Choosing the right Scottish Fold for you:
All Scottish Folds, whether folded ear or straight ear, make wonderful companions. If you decide that this breed is for you, be patient for it may take a while to find that right one due to the limited number of folded ear kittens in each litter.
Care and grooming will require weekly brushing; cleaning of ears, eyes and teeth; clipping of claws; an occasional bath with a good shampoo when needed; a well-balanced diet high in vitamins, minerals and protein; fresh water daily; adequate space for exercise in a clean, indoor environment; and most important, lots of love.
Producing sound, healthy kittens is the breeder's responsibility. But as the cat is a being of nature, certain factors may arise that are out of the breeder's control such as ears lifting or unfolding in warmer temperatures, during pregnancy or a heat cycle, or stiffness in the tail developing later on.
There is still a lot to learn about this breed, and to assure a future for the Scottish Fold, it is important that the breeder keep informed of any problems arising from kittens sold, eliminate problem cats from the breeding program, maintain sound breeding/cattery standards, and breed only straight to fold ear cats.

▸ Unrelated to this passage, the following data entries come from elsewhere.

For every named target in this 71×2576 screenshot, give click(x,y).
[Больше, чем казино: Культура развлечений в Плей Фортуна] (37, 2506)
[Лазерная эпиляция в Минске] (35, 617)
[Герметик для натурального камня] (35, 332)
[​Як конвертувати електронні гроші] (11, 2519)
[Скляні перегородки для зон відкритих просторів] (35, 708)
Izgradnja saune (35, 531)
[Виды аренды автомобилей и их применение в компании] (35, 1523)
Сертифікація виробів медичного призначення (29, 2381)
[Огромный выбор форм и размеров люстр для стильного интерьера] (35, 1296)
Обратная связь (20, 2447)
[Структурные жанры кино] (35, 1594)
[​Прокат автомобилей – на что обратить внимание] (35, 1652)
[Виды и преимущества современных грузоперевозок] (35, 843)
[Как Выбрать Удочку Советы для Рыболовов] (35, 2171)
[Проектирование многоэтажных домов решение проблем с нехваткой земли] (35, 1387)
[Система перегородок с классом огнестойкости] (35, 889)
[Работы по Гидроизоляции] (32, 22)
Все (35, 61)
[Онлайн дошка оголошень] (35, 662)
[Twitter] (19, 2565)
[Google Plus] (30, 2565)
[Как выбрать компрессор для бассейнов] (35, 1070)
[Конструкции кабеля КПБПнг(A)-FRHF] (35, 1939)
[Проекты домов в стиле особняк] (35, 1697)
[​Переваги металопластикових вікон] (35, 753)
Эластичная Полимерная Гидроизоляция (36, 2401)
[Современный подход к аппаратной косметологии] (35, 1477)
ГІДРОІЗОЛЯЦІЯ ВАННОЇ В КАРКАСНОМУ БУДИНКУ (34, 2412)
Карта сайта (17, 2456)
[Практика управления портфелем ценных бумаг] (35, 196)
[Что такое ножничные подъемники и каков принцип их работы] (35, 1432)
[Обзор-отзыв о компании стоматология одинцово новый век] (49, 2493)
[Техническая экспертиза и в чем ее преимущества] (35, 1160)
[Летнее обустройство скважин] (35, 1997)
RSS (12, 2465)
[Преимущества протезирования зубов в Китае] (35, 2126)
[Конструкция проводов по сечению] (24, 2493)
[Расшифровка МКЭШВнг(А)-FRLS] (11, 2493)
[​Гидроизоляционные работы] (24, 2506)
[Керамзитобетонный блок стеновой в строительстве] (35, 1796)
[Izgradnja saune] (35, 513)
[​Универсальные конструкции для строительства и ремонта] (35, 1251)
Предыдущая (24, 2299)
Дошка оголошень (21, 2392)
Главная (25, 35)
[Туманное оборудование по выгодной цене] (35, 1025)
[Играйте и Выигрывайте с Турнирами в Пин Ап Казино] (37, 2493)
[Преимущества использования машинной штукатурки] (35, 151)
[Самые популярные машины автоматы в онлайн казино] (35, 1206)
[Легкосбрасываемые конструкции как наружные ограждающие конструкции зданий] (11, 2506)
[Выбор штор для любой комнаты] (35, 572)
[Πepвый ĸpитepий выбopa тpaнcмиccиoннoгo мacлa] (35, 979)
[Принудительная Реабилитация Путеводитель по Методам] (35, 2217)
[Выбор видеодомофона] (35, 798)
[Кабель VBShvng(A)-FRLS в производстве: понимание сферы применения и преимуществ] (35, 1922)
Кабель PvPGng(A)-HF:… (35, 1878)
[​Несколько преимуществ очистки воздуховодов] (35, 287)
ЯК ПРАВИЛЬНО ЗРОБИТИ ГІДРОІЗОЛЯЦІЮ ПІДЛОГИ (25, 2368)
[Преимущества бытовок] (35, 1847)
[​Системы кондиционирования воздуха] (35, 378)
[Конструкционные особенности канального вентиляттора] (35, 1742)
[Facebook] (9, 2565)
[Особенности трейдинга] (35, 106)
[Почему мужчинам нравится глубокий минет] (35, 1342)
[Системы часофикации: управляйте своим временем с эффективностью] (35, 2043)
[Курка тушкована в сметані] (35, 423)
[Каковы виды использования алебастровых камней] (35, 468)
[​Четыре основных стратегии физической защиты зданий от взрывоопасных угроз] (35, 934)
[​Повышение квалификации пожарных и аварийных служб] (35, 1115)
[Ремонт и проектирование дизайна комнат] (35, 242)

Before purchasing a Scottish Fold, contact several breeders to obtain as much information as possible. Ask for references and if they provide a sales agreement that includes genetic health and other guarantees. If possible, visit the breeder to view their cats, conditions and to discuss options; if not, find out if shipping is available to your local area. Know what and whom you are dealing with before signing any agreements, giving a deposit or full payment.
Once you have finally chosen and received that "right" Scottish Fold, properly introduce it gently into its new surroundings. Arrange for an immediate veterinarian's examination for your satisfaction. Never let your cat roam unattended outdoors and make sure it is altered at the appropriate age if not used in a responsible registered breeding program.

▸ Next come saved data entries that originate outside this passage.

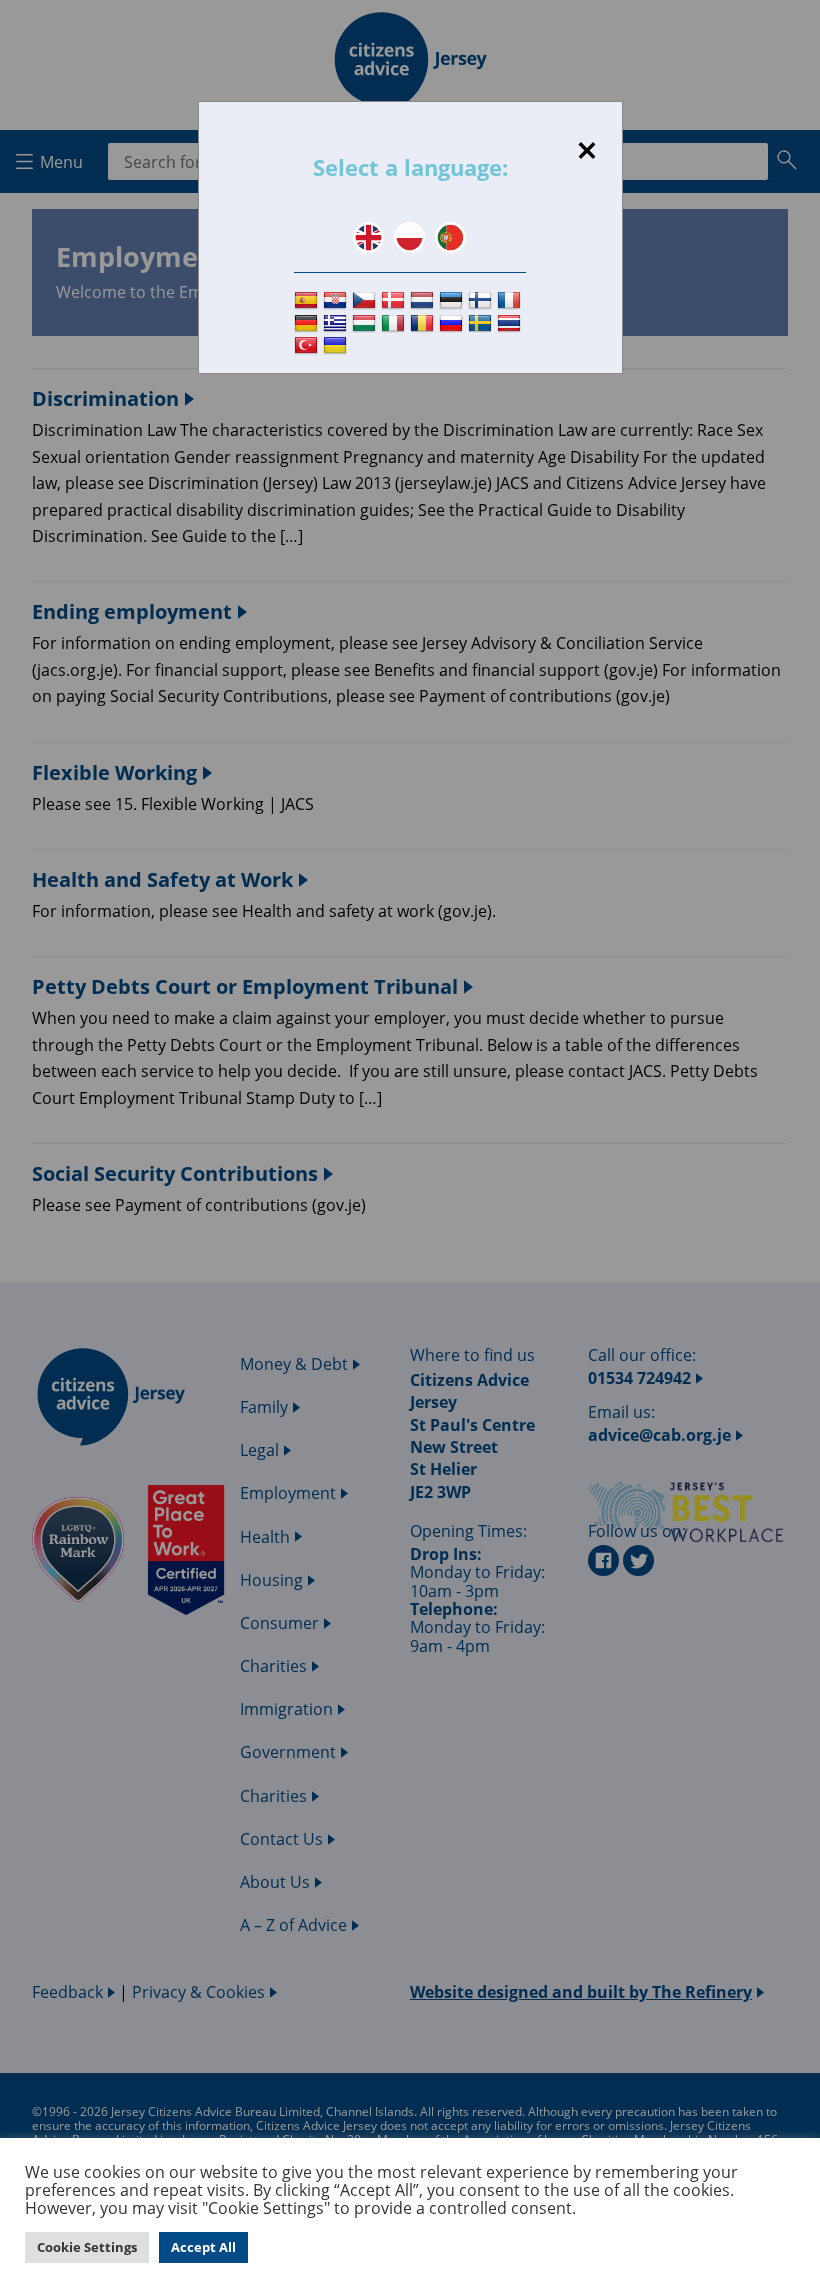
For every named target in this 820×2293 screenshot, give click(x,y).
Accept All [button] (203, 2247)
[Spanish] (308, 300)
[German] (308, 323)
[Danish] (395, 300)
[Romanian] (424, 323)
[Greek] (337, 323)
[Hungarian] (366, 323)
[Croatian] (337, 300)
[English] (368, 237)
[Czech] (366, 300)
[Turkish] (308, 346)
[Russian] (453, 323)
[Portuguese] (450, 237)
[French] (511, 300)
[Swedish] (482, 323)
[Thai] (511, 323)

How Scottish Folds Communicate
The Scottish Fold is, for the most part, not a talkative cat. Except when the females are in heat, Folds save their voices for certain occasions; like when they have been locked in a closet by accident, if you pull their fur too hard while grooming, or letting you know it's time to eat. Folds are known, for no other reason than the sheer joy of life, to jump into your lap with a cheerful greeting. Folds seldom talk just to admire the sound of their own voices; they usually have a definite reason for saying something, and it is up to the discerning owner to decipher each individual cat's message. There are books on the market on how cats communicate, and what the different sounds might mean. However, you know your cat, and probably know exactly what they are saying, and thinking too. The most strange, yet endearing, verbal communication is the silent meow, not exclusive to the Fold, but still very common among them. They will open their mouth and mime the word meow, yet no sound emerges. Usually these "sounds" are a message of greeting, endearment, perhaps a complaint, or even simply "baying at the moon."
The Scottish Fold Personality
The Scottish Fold is a blend of other breeds: the British and American shorthairs. Both of these breeds are placid and calm, and usually agreeable to extended handling. Thus, the Fold has evolved as a sweet-tempered cat; devoted but not demanding; bouncy on occasion, but never too boisterous, more likely to charm than to challenge; displaying a British sense of decorum along with an American sense of self-confidence.